Growing geopolitical tensions in the Middle East could affect oil prices globally and jeopardise Ghana’s recent success in reducing inflation – BoG

by Mawuli
39 views

Dr. Johnson Asiama, Governor of the Bank of Ghana, has warned that growing Middle East tensions could jeopardise Ghana’s progress toward disinflation, despite recent improvements in the country’s macroeconomic indicators.

Speaking at the start of the 129th Monetary Policy Committee (MPC) meeting, the Governor stated that the changing geopolitical climate could influence the central bank’s policy decisions in the following days.

“The external environment has changed since our last meeting. A significant external development has entered the picture, and that has to do with the escalation of the conflict in the Middle East.

“This conflict is disrupting key energy and shipping corridors. It is increasing volatility in global oil markets and introducing new uncertainty into the trajectory of global inflation,” he said.

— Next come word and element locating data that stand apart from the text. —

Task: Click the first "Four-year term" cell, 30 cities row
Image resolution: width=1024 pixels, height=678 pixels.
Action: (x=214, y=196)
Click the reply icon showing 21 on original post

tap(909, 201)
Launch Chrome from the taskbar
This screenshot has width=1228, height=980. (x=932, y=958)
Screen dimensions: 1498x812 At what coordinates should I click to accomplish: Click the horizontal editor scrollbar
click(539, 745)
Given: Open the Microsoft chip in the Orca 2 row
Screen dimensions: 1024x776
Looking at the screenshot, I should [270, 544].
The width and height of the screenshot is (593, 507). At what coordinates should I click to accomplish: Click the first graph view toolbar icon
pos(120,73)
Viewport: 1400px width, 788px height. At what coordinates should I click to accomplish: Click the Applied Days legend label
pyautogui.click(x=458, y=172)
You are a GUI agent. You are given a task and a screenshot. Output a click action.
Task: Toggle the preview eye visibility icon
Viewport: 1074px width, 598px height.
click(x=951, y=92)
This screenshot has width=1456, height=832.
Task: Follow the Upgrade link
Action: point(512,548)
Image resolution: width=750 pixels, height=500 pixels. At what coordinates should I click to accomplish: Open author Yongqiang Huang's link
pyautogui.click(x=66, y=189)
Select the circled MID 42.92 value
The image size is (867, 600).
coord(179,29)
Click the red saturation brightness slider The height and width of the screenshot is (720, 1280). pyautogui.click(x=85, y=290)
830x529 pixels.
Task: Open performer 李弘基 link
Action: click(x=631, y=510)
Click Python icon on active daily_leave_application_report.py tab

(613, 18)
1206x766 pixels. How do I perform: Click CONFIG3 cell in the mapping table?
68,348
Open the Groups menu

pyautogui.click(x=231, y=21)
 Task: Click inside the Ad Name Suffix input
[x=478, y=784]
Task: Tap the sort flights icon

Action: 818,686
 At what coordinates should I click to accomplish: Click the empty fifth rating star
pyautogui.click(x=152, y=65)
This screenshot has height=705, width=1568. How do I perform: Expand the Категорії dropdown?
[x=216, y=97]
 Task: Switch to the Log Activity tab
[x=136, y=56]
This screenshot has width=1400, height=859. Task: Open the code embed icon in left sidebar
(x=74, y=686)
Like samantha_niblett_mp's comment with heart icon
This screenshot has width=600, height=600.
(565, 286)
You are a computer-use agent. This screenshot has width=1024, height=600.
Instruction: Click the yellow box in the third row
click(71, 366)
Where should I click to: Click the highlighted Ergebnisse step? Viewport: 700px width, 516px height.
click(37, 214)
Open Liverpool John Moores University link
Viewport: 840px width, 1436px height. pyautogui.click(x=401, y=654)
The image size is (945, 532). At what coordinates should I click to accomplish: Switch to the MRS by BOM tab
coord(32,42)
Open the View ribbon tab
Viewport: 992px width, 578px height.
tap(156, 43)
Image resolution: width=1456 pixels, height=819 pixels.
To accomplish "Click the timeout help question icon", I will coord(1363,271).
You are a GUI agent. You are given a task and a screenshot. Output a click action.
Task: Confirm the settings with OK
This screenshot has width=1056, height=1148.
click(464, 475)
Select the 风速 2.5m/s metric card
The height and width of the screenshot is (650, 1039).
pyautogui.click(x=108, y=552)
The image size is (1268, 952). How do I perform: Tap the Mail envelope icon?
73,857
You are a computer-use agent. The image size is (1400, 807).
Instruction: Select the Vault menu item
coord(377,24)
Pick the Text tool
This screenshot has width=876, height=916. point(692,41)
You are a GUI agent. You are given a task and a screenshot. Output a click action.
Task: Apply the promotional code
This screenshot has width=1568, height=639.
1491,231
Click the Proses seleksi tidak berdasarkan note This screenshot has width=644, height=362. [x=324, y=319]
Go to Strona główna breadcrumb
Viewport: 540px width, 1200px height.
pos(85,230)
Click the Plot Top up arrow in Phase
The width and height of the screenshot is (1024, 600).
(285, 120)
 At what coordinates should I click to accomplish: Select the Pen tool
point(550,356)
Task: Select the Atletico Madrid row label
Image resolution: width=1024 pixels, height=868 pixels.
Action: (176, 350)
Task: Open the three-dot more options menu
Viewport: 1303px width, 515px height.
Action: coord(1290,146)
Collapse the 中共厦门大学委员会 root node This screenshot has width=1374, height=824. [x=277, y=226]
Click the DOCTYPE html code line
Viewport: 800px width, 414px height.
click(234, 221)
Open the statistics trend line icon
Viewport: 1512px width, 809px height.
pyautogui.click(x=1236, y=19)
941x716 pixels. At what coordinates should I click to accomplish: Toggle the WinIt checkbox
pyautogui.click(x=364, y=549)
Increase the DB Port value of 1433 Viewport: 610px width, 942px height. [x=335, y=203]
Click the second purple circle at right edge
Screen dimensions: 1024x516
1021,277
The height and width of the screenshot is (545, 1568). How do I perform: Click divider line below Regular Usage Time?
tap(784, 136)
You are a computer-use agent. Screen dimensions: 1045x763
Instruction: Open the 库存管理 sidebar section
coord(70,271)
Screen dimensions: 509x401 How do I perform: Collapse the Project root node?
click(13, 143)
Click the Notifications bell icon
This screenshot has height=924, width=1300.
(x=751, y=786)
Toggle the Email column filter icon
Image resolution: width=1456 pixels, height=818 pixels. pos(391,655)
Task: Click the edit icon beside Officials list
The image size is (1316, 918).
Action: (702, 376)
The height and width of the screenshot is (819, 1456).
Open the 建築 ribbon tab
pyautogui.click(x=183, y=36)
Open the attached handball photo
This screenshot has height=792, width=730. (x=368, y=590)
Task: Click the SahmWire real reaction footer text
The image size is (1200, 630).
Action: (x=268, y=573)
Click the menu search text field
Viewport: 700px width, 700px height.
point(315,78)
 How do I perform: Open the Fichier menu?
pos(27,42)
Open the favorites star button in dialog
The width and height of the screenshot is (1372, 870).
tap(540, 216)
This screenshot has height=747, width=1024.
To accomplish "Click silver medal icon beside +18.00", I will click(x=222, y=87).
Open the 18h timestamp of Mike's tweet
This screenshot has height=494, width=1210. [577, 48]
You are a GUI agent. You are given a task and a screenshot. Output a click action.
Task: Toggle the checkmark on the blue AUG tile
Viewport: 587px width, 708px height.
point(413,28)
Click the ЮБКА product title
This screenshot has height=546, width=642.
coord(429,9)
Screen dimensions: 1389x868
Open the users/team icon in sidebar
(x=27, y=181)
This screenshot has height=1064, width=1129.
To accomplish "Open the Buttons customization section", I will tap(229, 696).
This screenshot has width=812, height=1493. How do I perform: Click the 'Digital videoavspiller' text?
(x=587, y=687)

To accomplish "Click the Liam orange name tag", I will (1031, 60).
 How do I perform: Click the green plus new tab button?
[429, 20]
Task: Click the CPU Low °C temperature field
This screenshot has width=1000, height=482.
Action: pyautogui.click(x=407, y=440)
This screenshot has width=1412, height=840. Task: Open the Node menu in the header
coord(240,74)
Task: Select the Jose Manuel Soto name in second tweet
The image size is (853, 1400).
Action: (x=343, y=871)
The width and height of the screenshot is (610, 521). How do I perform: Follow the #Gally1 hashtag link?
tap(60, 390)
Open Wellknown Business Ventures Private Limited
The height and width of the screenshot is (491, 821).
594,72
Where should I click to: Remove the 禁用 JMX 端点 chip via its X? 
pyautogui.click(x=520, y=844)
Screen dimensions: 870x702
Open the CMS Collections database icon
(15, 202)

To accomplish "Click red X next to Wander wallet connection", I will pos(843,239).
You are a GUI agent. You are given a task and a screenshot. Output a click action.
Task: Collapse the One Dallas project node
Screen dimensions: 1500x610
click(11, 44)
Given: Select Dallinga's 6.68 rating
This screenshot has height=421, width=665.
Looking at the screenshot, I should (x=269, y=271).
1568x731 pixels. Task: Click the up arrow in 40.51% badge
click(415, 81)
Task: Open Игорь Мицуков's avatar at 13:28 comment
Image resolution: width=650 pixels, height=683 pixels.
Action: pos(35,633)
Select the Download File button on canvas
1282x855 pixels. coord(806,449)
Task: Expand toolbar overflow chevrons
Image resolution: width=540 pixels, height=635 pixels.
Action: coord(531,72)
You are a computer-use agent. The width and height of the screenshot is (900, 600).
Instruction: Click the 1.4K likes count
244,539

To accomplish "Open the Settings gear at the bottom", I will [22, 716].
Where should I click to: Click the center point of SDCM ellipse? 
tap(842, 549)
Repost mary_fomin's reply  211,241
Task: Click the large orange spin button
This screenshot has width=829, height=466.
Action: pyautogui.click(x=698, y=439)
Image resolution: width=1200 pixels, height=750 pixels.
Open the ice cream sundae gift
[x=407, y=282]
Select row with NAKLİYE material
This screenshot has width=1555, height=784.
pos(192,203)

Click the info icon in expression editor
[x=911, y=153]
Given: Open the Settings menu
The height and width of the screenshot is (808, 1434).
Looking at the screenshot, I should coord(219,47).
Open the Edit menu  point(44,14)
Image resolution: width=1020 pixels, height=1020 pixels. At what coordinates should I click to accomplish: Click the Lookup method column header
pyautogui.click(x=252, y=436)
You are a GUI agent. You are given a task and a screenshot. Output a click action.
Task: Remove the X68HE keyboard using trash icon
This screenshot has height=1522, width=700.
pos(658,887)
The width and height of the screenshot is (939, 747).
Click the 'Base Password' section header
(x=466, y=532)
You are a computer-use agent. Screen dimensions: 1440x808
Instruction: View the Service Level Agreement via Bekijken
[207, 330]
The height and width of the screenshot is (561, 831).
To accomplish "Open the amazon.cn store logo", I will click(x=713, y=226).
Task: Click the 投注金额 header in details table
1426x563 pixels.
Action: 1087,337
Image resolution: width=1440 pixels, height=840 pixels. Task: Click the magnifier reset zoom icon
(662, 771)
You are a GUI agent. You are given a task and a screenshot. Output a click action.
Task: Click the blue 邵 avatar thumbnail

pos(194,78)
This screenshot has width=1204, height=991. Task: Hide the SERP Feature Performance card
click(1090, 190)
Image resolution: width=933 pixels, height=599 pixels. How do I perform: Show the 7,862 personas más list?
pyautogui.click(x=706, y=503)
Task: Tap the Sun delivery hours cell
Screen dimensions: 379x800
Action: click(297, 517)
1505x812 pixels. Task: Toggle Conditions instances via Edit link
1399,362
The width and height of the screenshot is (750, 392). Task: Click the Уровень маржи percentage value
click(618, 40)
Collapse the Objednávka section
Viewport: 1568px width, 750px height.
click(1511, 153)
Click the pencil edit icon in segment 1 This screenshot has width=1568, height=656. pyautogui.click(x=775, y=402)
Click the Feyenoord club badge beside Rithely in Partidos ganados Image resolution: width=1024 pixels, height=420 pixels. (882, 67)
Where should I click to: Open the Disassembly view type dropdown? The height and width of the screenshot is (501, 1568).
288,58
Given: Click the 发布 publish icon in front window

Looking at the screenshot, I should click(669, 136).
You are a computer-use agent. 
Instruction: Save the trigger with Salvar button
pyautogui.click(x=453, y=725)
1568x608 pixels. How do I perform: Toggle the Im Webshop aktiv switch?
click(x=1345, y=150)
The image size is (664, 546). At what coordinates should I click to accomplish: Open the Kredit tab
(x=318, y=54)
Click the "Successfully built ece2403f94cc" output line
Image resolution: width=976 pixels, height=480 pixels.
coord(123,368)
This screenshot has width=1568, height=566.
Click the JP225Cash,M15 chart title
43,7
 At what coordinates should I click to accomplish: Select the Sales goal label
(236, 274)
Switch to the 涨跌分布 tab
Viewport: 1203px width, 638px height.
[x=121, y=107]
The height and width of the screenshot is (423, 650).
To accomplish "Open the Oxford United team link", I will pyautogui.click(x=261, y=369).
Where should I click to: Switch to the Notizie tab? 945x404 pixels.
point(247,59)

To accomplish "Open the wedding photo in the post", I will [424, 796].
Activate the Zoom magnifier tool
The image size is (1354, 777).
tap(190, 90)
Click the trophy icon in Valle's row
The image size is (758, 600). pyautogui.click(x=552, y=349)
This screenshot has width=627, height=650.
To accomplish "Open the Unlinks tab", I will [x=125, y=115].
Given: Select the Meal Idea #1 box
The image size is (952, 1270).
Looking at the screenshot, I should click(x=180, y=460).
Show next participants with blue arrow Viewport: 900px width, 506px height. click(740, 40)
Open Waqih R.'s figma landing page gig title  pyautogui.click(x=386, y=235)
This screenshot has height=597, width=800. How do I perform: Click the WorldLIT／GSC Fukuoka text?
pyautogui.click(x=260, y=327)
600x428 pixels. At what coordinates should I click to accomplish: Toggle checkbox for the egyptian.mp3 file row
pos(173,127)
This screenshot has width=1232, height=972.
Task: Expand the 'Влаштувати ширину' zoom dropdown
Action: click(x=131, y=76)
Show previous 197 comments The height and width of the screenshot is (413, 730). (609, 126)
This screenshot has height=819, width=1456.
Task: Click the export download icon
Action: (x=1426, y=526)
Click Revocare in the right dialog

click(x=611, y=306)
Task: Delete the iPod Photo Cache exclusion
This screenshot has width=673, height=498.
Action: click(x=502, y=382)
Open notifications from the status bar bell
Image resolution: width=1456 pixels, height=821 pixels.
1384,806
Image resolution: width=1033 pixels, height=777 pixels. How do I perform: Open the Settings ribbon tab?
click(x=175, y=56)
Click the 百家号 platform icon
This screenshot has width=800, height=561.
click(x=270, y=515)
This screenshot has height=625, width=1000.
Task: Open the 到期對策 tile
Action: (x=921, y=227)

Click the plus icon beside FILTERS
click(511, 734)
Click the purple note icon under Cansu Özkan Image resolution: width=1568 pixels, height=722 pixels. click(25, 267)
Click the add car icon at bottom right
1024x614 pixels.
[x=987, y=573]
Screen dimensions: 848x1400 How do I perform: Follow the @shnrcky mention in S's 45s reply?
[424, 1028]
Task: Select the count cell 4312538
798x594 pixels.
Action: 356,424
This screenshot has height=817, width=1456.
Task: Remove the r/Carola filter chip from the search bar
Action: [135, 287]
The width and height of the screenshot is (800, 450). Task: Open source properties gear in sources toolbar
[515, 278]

The governor explained that increased import costs could have an impact on Ghana’s domestic economy due to rising oil prices brought on by geopolitical tensions.

“For Ghana, the transmission channels are clear. Sustained oil price increases could raise the risk of imported inflation and could also tighten global financial conditions,” he pointed.

He did, however, add that Ghana might benefit from the uncertainty in the form of higher gold prices.

“Geopolitical uncertainty tends to support gold prices. You know the role of gold in our equation. This could benefit our trade balance,” he continued.

He cautioned that the overall risk outlook is still inflationary notwithstanding this possible benefit.

“Taken as a whole, the net balance of risks from this external shock could be inflation, and hence this has to be considered in our deliberations.”

The Governor also emphasised that Ghana’s inflation has now dropped below the target range set by the central bank, posing a new policy challenge for the committee.

“At 3.3 percent, inflation is not just simply within the band; it is below the lower band.”

He stated that the MPC will have to carefully consider how the current course of policy fits with changing economic circumstances.

“For an economy such as ours, where activity is trending and credit is beginning to recover, the committee must assess how the current policy stance interacts with the evolving macroeconomic conditions.”

The government’s recently announced Ghana Accelerated National Reserve Accumulation Programme (GANRAP), which intends to greatly bolster the nation’s external buffers, is another important matter before the committee.

The governor stated, “It seeks to raise international reserves to 50 months of import cover by 2028, compared to current levels of around 5.8 months of import cover.” 

Stronger reserves are essential for macroeconomic resilience, he said, but these programs also bring up significant policy issues.

“Initiatives of this scale raise questions regarding liquidity conditions, the impact on the central bank’s balance sheet, and the interaction between reserve accumulation and monetary policy operations.”

The governor also mentioned the banking industry’s contribution to the efficient transmission of monetary policy.

He stated that Ghana’s banking system is still sound and well-capitalized.

“The banking sector remains sound, profitable and well capitalised, with asset quality improving meaningfully over the past year.”

He did acknowledge, though, that credit growth is still comparatively poor, a problem the committee would thoroughly investigate.

“We need to evaluate whether the constraint is from the supply side, whether it is on the side of banks in terms of risk appetite, capital buffers or non-performing loans, or whether it is from the demand side in terms of weak borrower demand.”

Dr. Asiama underlined that policymakers need to exercise caution even though Ghana’s macroeconomic indicators have significantly improved.

“The question before the committee is not whether conditions have improved. They have indeed, significantly and across the board.”

He emphasised that the central bank had to balance emerging global dangers with domestic success.

“We must make our decision at the intersection of domestic success and growing external uncertainty.”

The 129th MPC meeting will look at inflation trends, macroeconomic conditions, and global developments before the Bank of Ghana makes its next Monetary Policy Rate decision on March 18, 2026.